An Open-Source Tool for Mapping War Destruction at Scale in Ukraine using Sentinel-1 Time Series
This provides humanitarian organizations with a tool for rapid and flexible war impact assessments in widespread conflicts like Ukraine, though it is incremental as it builds on existing damage assessments and open data.
The researchers tackled the problem of assessing building damage in war zones by developing a scalable method using machine learning on Synthetic Aperture Radar time series, resulting in probabilistic damage estimates at the building level with publicly accessible dashboards for dynamic viewing and custom mapping.

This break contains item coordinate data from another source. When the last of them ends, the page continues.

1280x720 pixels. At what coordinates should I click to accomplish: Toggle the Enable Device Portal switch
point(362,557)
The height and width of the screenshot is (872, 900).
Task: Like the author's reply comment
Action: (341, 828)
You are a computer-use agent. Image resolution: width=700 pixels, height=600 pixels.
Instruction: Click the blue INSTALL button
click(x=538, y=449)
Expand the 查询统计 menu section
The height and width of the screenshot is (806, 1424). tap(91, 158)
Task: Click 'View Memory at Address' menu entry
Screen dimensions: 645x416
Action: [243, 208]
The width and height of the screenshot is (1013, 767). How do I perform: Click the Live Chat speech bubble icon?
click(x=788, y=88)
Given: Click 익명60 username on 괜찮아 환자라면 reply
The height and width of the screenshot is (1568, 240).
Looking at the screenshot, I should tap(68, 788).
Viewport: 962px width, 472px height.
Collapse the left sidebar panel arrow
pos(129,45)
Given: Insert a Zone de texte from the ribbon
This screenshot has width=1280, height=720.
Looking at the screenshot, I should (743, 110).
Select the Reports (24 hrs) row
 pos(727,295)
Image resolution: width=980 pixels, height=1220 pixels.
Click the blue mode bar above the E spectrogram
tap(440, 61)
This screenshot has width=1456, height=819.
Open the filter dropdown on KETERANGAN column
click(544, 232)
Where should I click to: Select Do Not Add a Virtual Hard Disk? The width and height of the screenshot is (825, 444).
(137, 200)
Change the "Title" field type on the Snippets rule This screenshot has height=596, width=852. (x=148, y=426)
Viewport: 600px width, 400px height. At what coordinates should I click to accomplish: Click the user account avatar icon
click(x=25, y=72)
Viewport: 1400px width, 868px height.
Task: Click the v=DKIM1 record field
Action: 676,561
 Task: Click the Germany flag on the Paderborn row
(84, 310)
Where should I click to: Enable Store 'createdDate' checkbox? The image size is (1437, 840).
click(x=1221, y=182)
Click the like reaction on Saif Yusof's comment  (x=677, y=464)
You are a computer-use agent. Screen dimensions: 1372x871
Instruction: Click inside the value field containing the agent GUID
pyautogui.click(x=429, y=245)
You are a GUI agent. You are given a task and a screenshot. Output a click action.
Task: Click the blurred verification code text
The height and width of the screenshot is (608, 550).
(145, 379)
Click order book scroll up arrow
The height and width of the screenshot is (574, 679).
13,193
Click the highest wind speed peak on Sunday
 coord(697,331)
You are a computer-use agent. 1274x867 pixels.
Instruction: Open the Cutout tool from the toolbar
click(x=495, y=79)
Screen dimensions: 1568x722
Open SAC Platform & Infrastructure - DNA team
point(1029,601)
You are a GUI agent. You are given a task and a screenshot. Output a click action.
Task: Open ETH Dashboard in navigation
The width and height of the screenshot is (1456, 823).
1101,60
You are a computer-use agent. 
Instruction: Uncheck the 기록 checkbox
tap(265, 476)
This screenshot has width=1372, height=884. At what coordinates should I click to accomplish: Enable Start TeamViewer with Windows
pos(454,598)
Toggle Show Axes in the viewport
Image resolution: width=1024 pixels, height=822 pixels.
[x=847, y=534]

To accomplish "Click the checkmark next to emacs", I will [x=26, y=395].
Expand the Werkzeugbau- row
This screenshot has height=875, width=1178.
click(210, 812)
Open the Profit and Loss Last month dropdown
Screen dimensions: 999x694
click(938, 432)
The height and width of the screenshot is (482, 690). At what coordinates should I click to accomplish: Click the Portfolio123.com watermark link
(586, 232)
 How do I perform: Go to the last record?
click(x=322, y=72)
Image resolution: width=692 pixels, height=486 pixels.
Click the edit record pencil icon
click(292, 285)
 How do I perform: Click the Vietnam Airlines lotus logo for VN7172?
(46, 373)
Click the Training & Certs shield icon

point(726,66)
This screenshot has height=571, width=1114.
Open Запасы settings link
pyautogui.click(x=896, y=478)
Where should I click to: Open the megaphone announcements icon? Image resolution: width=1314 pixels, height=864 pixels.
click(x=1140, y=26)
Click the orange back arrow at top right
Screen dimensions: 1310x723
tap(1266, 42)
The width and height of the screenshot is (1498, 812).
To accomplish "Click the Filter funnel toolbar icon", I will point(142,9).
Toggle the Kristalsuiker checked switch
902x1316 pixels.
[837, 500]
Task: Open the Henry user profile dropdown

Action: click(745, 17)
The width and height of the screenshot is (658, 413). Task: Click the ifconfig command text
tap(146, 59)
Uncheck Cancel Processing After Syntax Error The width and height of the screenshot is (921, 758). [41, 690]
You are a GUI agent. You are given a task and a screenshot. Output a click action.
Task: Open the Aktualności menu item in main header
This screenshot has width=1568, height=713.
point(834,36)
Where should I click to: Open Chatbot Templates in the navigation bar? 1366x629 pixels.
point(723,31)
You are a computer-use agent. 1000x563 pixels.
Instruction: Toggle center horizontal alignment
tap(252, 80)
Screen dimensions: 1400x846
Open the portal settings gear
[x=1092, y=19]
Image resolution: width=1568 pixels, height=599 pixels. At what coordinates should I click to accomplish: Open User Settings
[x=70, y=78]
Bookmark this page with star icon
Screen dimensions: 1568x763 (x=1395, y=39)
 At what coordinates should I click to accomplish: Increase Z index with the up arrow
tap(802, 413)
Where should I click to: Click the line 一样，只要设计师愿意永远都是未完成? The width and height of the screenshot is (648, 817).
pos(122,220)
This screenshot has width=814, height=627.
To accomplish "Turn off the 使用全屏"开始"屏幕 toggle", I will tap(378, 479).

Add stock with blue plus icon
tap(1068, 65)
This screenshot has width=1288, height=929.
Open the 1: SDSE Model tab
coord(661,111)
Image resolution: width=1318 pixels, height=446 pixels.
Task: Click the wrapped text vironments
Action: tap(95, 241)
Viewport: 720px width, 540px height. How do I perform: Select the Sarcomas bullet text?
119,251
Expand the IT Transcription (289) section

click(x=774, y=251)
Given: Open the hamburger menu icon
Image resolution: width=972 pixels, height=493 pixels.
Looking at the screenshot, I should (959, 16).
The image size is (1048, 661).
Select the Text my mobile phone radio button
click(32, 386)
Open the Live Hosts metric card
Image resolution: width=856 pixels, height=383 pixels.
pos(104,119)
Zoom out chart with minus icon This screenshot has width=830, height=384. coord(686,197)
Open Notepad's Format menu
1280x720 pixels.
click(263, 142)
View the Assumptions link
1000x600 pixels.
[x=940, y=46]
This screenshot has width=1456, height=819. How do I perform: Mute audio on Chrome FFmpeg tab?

Access to detailed war impact assessments is crucial for humanitarian organizations to assist affected populations effectively. However, maintaining a comprehensive understanding of the situation on the ground is challenging, especially in widespread and prolonged conflicts. Here we present a scalable method for estimating building damage resulting from armed conflicts. By training a machine learning model on Synthetic Aperture Radar image time series, we generate probabilistic damage estimates at the building level, leveraging existing damage assessments and open building footprints. To allow large-scale inference and ensure accessibility, we tie our method to run on Google Earth Engine. Users can adjust confidence intervals to suit their needs, enabling rapid and flexible assessments of war-related damage across large areas. We provide two publicly accessible dashboards: a Ukraine Damage Explorer to dynamically view our precomputed estimates, and a Rapid Damage Mapping Tool to run our method and generate custom maps.